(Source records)
----
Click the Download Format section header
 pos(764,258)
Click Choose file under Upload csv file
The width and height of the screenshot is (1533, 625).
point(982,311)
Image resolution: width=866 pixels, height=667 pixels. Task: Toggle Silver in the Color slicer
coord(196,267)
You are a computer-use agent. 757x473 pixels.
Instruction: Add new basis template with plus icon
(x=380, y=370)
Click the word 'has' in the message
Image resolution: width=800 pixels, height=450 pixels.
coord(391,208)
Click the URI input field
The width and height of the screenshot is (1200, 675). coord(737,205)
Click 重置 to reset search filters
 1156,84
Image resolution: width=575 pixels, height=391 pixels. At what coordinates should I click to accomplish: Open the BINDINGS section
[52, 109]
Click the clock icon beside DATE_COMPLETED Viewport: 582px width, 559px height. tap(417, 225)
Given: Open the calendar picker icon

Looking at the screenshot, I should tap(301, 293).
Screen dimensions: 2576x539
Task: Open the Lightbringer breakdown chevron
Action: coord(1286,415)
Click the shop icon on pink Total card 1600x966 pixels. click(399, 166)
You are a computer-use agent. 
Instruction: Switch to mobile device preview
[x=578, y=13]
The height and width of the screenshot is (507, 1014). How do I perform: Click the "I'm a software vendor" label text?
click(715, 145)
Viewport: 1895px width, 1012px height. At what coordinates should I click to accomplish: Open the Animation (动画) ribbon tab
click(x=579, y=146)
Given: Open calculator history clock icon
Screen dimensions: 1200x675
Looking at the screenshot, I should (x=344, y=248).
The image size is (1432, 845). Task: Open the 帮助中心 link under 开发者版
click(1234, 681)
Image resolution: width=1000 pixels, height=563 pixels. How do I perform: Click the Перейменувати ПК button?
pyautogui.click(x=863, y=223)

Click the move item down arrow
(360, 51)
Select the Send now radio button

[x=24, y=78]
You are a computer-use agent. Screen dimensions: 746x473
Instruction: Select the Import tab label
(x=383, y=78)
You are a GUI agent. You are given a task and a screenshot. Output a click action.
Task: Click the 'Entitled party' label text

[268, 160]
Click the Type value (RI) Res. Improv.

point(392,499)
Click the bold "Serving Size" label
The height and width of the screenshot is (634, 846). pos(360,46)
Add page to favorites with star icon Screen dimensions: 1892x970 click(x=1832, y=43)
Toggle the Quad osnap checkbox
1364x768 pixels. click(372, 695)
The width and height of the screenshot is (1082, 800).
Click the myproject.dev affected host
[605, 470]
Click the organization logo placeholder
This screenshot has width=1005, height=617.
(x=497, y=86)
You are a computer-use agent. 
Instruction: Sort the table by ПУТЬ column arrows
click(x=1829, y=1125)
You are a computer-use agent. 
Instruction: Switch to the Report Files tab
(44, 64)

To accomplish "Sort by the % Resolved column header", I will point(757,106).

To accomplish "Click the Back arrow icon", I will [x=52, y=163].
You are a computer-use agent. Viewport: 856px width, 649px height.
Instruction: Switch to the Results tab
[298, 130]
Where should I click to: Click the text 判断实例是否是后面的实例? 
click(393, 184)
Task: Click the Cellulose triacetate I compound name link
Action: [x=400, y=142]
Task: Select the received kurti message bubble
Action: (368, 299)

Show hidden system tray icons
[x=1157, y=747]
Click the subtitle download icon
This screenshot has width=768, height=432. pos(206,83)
----
**INSTRUCTIONS TO FOLLOW**.
Which lines should be output? Exactly those from the first line of the data through the line containing "Click the shop", inclusive.

**REPLY**.
Click the Download Format section header
 pos(764,258)
Click Choose file under Upload csv file
The width and height of the screenshot is (1533, 625).
point(982,311)
Image resolution: width=866 pixels, height=667 pixels. Task: Toggle Silver in the Color slicer
coord(196,267)
You are a computer-use agent. 757x473 pixels.
Instruction: Add new basis template with plus icon
(x=380, y=370)
Click the word 'has' in the message
Image resolution: width=800 pixels, height=450 pixels.
coord(391,208)
Click the URI input field
The width and height of the screenshot is (1200, 675). coord(737,205)
Click 重置 to reset search filters
 1156,84
Image resolution: width=575 pixels, height=391 pixels. At what coordinates should I click to accomplish: Open the BINDINGS section
[52, 109]
Click the clock icon beside DATE_COMPLETED Viewport: 582px width, 559px height. tap(417, 225)
Given: Open the calendar picker icon

Looking at the screenshot, I should tap(301, 293).
Screen dimensions: 2576x539
Task: Open the Lightbringer breakdown chevron
Action: coord(1286,415)
Click the shop icon on pink Total card 1600x966 pixels. click(399, 166)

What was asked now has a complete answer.